- _Gestellte Aufgabe_: Gib alle folgenden Datenzeilen als nummerierte Liste aus und lass dabei die Leerzeilen weg.

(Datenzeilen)
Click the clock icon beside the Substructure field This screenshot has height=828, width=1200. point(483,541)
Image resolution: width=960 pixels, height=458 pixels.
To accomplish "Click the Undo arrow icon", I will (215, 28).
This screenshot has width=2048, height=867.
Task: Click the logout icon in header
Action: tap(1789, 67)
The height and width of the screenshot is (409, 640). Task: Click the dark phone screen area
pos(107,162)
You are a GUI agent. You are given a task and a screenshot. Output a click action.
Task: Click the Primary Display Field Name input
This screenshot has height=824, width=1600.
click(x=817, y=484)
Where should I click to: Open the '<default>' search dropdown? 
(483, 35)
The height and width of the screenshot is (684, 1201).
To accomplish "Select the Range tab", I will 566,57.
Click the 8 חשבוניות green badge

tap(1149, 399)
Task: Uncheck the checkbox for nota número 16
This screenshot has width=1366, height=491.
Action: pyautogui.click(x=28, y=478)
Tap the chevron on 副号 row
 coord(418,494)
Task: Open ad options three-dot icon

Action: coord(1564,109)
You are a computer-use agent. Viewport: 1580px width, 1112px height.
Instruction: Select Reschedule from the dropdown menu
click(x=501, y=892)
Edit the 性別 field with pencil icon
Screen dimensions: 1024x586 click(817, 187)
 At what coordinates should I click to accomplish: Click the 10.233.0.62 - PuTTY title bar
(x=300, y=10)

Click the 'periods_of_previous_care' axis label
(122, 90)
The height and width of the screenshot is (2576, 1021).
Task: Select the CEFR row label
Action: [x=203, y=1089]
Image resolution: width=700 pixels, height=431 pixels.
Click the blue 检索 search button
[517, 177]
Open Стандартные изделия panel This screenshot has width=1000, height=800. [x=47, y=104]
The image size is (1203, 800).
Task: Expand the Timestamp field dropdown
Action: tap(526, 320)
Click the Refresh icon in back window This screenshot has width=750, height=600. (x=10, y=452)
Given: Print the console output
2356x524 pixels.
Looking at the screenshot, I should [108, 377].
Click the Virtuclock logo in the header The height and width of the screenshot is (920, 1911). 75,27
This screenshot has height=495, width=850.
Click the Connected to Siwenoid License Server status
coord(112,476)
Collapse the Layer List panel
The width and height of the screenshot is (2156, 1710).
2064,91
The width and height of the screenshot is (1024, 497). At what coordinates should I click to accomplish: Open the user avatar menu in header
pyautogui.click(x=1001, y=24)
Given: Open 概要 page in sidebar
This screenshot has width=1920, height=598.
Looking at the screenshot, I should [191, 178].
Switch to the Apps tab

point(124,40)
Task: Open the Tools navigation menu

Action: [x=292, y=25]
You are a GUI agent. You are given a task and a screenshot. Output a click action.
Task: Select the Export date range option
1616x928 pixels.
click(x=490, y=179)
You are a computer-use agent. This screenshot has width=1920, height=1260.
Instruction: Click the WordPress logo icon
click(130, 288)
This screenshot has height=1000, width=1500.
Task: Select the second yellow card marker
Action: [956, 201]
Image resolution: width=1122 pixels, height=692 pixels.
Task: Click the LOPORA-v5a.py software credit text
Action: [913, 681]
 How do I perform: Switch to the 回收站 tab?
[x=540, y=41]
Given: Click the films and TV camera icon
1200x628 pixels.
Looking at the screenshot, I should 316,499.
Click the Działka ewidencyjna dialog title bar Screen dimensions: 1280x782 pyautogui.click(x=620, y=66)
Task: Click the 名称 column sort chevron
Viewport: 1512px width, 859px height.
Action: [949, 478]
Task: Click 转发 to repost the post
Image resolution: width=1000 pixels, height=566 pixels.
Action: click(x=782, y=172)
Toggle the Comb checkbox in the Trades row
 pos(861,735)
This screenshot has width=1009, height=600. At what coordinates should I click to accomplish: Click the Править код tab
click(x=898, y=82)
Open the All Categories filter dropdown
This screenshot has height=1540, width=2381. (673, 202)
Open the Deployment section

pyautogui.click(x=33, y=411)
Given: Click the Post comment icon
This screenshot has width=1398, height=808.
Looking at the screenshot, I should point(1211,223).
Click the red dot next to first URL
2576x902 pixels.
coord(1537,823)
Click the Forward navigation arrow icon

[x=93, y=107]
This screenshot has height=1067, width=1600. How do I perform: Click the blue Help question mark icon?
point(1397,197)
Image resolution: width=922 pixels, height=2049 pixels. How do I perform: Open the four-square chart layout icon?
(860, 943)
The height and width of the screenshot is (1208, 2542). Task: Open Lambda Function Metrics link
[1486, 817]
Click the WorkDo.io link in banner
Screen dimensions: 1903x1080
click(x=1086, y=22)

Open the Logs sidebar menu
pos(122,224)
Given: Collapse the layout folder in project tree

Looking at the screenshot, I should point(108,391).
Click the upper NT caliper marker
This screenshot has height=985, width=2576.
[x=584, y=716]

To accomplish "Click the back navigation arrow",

- _Schriftliche Lösung_:
1. Click the clock icon beside the Substructure field This screenshot has height=828, width=1200. point(483,541)
2. Image resolution: width=960 pixels, height=458 pixels.
3. To accomplish "Click the Undo arrow icon", I will (215, 28).
4. This screenshot has width=2048, height=867.
5. Task: Click the logout icon in header
6. Action: tap(1789, 67)
7. The height and width of the screenshot is (409, 640). Task: Click the dark phone screen area
8. pos(107,162)
9. You are a GUI agent. You are given a task and a screenshot. Output a click action.
10. Task: Click the Primary Display Field Name input
11. This screenshot has height=824, width=1600.
12. click(x=817, y=484)
13. Where should I click to: Open the '<default>' search dropdown? 
14. (483, 35)
15. The height and width of the screenshot is (684, 1201).
16. To accomplish "Select the Range tab", I will 566,57.
17. Click the 8 חשבוניות green badge
18. tap(1149, 399)
19. Task: Uncheck the checkbox for nota número 16
20. This screenshot has width=1366, height=491.
21. Action: pyautogui.click(x=28, y=478)
22. Tap the chevron on 副号 row
23.  coord(418,494)
24. Task: Open ad options three-dot icon
25. Action: coord(1564,109)
26. You are a computer-use agent. Viewport: 1580px width, 1112px height.
27. Instruction: Select Reschedule from the dropdown menu
28. click(x=501, y=892)
29. Edit the 性別 field with pencil icon
30. Screen dimensions: 1024x586 click(817, 187)
31.  At what coordinates should I click to accomplish: Click the 10.233.0.62 - PuTTY title bar
32. (x=300, y=10)
33. Click the 'periods_of_previous_care' axis label
34. (122, 90)
35. The height and width of the screenshot is (2576, 1021).
36. Task: Select the CEFR row label
37. Action: [x=203, y=1089]
38. Image resolution: width=700 pixels, height=431 pixels.
39. Click the blue 检索 search button
40. [517, 177]
41. Open Стандартные изделия panel This screenshot has width=1000, height=800. [x=47, y=104]
42. The image size is (1203, 800).
43. Task: Expand the Timestamp field dropdown
44. Action: tap(526, 320)
45. Click the Refresh icon in back window This screenshot has width=750, height=600. (x=10, y=452)
46. Given: Print the console output
47. 2356x524 pixels.
48. Looking at the screenshot, I should [108, 377].
49. Click the Virtuclock logo in the header The height and width of the screenshot is (920, 1911). 75,27
50. This screenshot has height=495, width=850.
51. Click the Connected to Siwenoid License Server status
52. coord(112,476)
53. Collapse the Layer List panel
54. The width and height of the screenshot is (2156, 1710).
55. 2064,91
56. The width and height of the screenshot is (1024, 497). At what coordinates should I click to accomplish: Open the user avatar menu in header
57. pyautogui.click(x=1001, y=24)
58. Given: Open 概要 page in sidebar
59. This screenshot has width=1920, height=598.
60. Looking at the screenshot, I should [191, 178].
61. Switch to the Apps tab
62. point(124,40)
63. Task: Open the Tools navigation menu
64. Action: [x=292, y=25]
65. You are a GUI agent. You are given a task and a screenshot. Output a click action.
66. Task: Select the Export date range option
67. 1616x928 pixels.
68. click(x=490, y=179)
69. You are a computer-use agent. This screenshot has width=1920, height=1260.
70. Instruction: Click the WordPress logo icon
71. click(130, 288)
72. This screenshot has height=1000, width=1500.
73. Task: Select the second yellow card marker
74. Action: [956, 201]
75. Image resolution: width=1122 pixels, height=692 pixels.
76. Task: Click the LOPORA-v5a.py software credit text
77. Action: [913, 681]
78.  How do I perform: Switch to the 回收站 tab?
79. [x=540, y=41]
80. Given: Click the films and TV camera icon
81. 1200x628 pixels.
82. Looking at the screenshot, I should 316,499.
83. Click the Działka ewidencyjna dialog title bar Screen dimensions: 1280x782 pyautogui.click(x=620, y=66)
84. Task: Click the 名称 column sort chevron
85. Viewport: 1512px width, 859px height.
86. Action: [949, 478]
87. Task: Click 转发 to repost the post
88. Image resolution: width=1000 pixels, height=566 pixels.
89. Action: click(x=782, y=172)
90. Toggle the Comb checkbox in the Trades row
91.  pos(861,735)
92. This screenshot has width=1009, height=600. At what coordinates should I click to accomplish: Click the Править код tab
93. click(x=898, y=82)
94. Open the All Categories filter dropdown
95. This screenshot has height=1540, width=2381. (673, 202)
96. Open the Deployment section
97. pyautogui.click(x=33, y=411)
98. Given: Click the Post comment icon
99. This screenshot has width=1398, height=808.
100. Looking at the screenshot, I should point(1211,223).
101. Click the red dot next to first URL
102. 2576x902 pixels.
103. coord(1537,823)
104. Click the Forward navigation arrow icon
105. [x=93, y=107]
106. This screenshot has height=1067, width=1600. How do I perform: Click the blue Help question mark icon?
107. point(1397,197)
108. Image resolution: width=922 pixels, height=2049 pixels. How do I perform: Open the four-square chart layout icon?
109. (860, 943)
110. The height and width of the screenshot is (1208, 2542). Task: Open Lambda Function Metrics link
111. [1486, 817]
112. Click the WorkDo.io link in banner
113. Screen dimensions: 1903x1080
114. click(x=1086, y=22)
115. Open the Logs sidebar menu
116. pos(122,224)
117. Given: Collapse the layout folder in project tree
118. Looking at the screenshot, I should point(108,391).
119. Click the upper NT caliper marker
120. This screenshot has height=985, width=2576.
121. [x=584, y=716]
122. To accomplish "Click the back navigation arrow",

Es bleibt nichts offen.